[About this exercise] Write out exactly the first lines of the listing, ending on the line that contains "Task: Click the red Social bar".

++++ Raw data ++++

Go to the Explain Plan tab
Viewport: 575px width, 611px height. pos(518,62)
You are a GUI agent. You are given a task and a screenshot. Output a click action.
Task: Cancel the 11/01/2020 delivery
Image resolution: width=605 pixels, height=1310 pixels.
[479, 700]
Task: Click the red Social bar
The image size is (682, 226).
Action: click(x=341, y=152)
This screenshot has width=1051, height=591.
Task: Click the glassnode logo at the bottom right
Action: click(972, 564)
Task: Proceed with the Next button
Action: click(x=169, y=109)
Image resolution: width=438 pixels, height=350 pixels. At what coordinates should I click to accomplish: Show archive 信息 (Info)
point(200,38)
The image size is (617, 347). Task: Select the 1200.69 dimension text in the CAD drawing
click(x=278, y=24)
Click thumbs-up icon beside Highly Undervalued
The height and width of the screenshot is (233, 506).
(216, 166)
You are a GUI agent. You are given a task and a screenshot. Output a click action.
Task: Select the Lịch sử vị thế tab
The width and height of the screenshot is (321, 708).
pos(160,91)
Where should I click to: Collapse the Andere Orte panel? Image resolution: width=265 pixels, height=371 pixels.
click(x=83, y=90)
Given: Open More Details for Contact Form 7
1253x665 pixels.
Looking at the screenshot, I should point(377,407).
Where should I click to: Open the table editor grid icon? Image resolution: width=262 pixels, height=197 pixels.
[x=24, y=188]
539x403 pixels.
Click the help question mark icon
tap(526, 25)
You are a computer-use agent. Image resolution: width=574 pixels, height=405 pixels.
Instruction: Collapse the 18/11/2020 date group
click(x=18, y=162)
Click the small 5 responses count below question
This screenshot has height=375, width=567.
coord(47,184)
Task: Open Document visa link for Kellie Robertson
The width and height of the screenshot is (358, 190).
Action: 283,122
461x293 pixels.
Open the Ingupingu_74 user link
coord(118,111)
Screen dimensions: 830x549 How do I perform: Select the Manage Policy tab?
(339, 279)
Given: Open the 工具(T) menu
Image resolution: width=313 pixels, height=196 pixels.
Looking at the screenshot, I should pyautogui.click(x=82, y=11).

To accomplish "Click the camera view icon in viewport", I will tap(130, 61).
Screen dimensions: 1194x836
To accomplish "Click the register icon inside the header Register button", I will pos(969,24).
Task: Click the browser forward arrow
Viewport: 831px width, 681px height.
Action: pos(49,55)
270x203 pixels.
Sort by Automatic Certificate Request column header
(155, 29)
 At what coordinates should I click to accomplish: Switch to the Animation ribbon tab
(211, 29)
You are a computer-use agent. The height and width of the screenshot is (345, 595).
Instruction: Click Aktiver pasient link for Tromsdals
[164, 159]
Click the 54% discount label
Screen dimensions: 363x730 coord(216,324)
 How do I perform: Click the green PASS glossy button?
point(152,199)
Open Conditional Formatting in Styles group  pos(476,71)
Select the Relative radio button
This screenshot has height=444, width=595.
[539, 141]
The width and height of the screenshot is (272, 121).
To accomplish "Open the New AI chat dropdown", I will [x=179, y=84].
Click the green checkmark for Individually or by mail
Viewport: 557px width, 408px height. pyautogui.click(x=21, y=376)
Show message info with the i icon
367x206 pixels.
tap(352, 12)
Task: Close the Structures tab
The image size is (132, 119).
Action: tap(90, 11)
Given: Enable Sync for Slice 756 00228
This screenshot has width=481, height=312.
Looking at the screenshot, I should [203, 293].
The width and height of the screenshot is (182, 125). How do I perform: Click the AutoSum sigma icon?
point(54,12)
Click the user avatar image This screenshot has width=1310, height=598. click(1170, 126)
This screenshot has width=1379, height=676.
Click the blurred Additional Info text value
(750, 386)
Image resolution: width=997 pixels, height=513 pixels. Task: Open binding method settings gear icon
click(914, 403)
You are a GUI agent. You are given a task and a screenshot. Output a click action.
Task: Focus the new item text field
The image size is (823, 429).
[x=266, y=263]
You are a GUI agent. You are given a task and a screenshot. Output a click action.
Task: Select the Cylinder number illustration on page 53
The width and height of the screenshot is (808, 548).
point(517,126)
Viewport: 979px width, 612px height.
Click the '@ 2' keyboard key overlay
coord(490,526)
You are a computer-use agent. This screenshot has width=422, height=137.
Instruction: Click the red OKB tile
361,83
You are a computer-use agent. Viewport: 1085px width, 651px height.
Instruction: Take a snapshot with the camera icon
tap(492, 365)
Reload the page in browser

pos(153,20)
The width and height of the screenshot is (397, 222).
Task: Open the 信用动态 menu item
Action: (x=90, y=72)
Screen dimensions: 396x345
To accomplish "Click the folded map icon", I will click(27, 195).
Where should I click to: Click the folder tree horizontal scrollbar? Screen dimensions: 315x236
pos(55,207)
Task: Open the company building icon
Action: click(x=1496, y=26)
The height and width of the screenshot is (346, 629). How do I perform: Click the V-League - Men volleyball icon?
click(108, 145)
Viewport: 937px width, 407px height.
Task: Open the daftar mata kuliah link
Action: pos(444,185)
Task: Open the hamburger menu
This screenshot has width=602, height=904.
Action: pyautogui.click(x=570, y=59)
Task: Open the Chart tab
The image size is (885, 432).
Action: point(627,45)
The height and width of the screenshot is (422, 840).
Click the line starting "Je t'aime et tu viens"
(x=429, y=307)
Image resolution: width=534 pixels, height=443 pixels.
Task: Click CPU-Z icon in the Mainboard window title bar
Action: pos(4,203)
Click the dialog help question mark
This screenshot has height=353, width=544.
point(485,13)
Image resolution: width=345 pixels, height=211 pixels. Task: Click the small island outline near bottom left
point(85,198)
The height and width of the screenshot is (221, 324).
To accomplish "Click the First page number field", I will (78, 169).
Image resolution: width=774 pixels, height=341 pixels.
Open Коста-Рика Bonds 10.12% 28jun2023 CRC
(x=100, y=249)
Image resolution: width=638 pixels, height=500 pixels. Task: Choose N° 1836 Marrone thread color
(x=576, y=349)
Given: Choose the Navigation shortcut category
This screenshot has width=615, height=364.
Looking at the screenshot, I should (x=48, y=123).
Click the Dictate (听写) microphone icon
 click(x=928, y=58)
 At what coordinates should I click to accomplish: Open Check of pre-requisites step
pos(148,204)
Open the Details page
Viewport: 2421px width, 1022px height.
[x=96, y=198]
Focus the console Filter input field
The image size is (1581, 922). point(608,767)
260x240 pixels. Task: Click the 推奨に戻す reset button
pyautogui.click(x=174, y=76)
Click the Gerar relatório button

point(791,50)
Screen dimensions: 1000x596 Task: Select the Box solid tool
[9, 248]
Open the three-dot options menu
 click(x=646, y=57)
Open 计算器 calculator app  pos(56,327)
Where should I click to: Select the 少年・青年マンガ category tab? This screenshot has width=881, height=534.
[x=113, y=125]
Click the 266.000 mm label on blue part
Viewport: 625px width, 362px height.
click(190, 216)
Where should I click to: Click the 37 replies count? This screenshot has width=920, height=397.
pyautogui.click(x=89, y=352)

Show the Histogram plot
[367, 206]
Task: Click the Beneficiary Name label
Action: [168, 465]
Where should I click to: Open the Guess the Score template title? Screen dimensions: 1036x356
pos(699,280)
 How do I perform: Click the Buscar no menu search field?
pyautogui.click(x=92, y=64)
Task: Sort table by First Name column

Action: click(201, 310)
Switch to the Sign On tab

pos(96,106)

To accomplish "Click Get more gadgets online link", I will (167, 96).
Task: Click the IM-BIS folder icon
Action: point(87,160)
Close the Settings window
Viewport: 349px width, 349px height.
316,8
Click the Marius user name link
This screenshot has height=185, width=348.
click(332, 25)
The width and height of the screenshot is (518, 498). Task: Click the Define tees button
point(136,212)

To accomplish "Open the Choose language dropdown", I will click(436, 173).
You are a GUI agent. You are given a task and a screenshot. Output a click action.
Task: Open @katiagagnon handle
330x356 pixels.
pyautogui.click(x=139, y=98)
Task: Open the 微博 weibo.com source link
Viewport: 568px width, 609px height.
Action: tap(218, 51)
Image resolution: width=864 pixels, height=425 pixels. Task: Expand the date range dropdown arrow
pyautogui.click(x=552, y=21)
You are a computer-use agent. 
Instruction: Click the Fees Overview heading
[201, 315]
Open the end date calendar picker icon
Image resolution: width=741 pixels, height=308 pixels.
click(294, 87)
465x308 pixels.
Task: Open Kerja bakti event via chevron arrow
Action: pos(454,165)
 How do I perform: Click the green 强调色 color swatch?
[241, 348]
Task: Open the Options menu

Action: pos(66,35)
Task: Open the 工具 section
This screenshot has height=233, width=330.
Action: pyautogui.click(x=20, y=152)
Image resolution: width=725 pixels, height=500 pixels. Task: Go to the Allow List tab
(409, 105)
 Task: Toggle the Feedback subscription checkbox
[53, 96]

++++

[Output of the task]
Go to the Explain Plan tab
Viewport: 575px width, 611px height. pos(518,62)
You are a GUI agent. You are given a task and a screenshot. Output a click action.
Task: Cancel the 11/01/2020 delivery
Image resolution: width=605 pixels, height=1310 pixels.
[479, 700]
Task: Click the red Social bar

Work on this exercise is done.